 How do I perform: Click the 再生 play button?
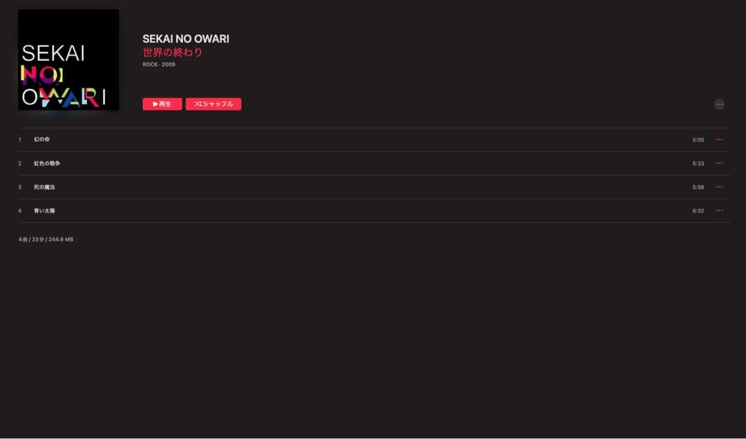162,104
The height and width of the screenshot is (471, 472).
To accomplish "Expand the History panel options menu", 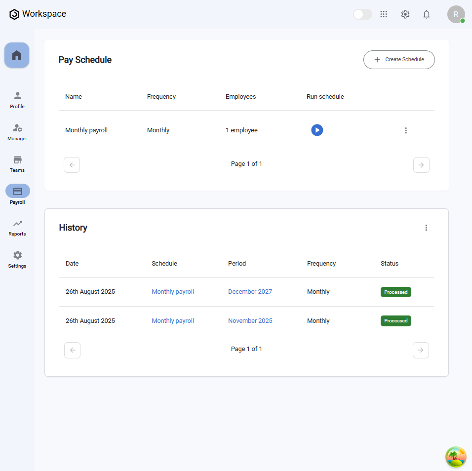I will (x=426, y=228).
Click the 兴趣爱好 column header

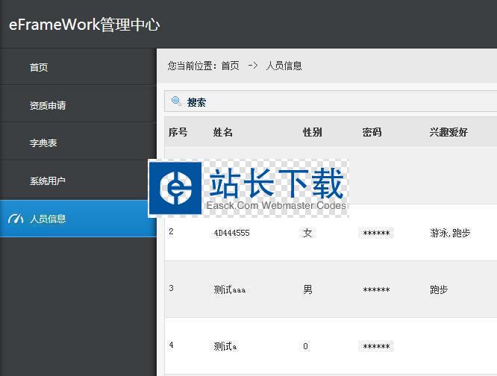point(448,132)
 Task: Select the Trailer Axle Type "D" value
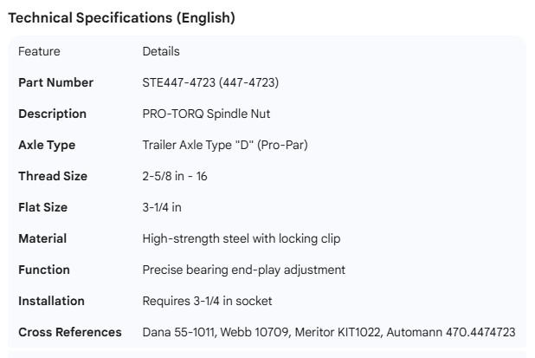[224, 145]
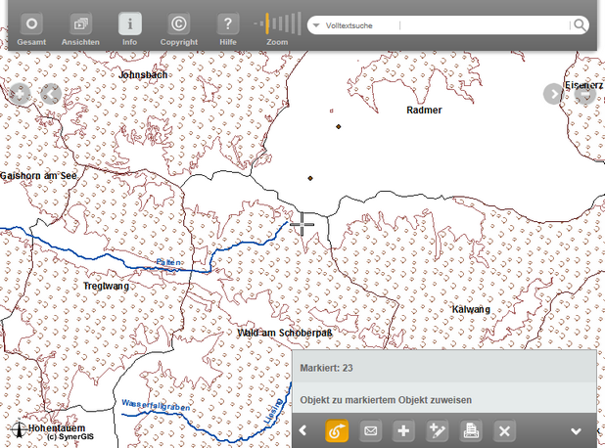Viewport: 605px width, 448px height.
Task: Select the orange assign-object tool
Action: [337, 430]
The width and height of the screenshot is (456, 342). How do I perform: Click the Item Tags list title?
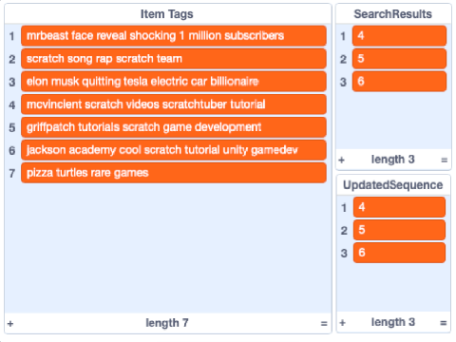[167, 14]
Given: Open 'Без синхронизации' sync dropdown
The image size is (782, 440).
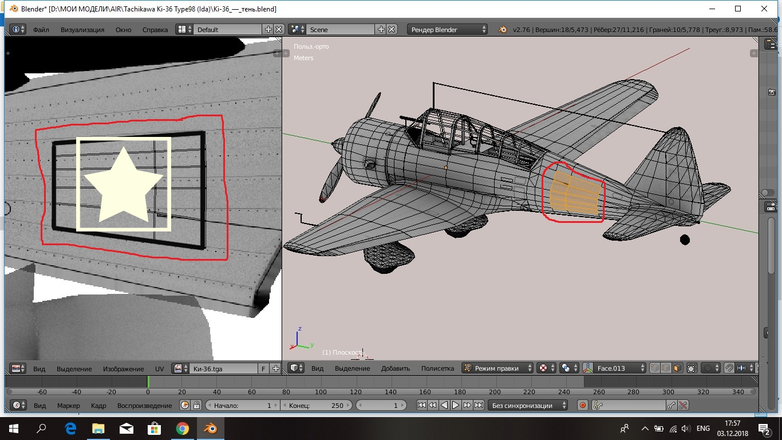Looking at the screenshot, I should 528,405.
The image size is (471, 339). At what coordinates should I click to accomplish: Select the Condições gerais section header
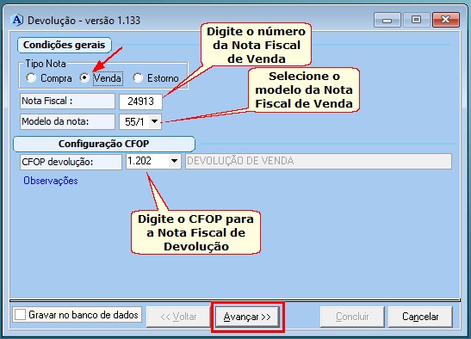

Goal: Extract every line of the listing, from the line containing "The width and" through the end of the listing, reproducing each one verbatim. Omit the pictures from your answer.

Worked solution:
The width and height of the screenshot is (456, 342). How do I perform: Click the Item Tags list title?
[167, 14]
Given: Open 'Без синхронизации' sync dropdown
The image size is (782, 440).
Looking at the screenshot, I should 528,405.
The image size is (471, 339). At what coordinates should I click to accomplish: Select the Condições gerais section header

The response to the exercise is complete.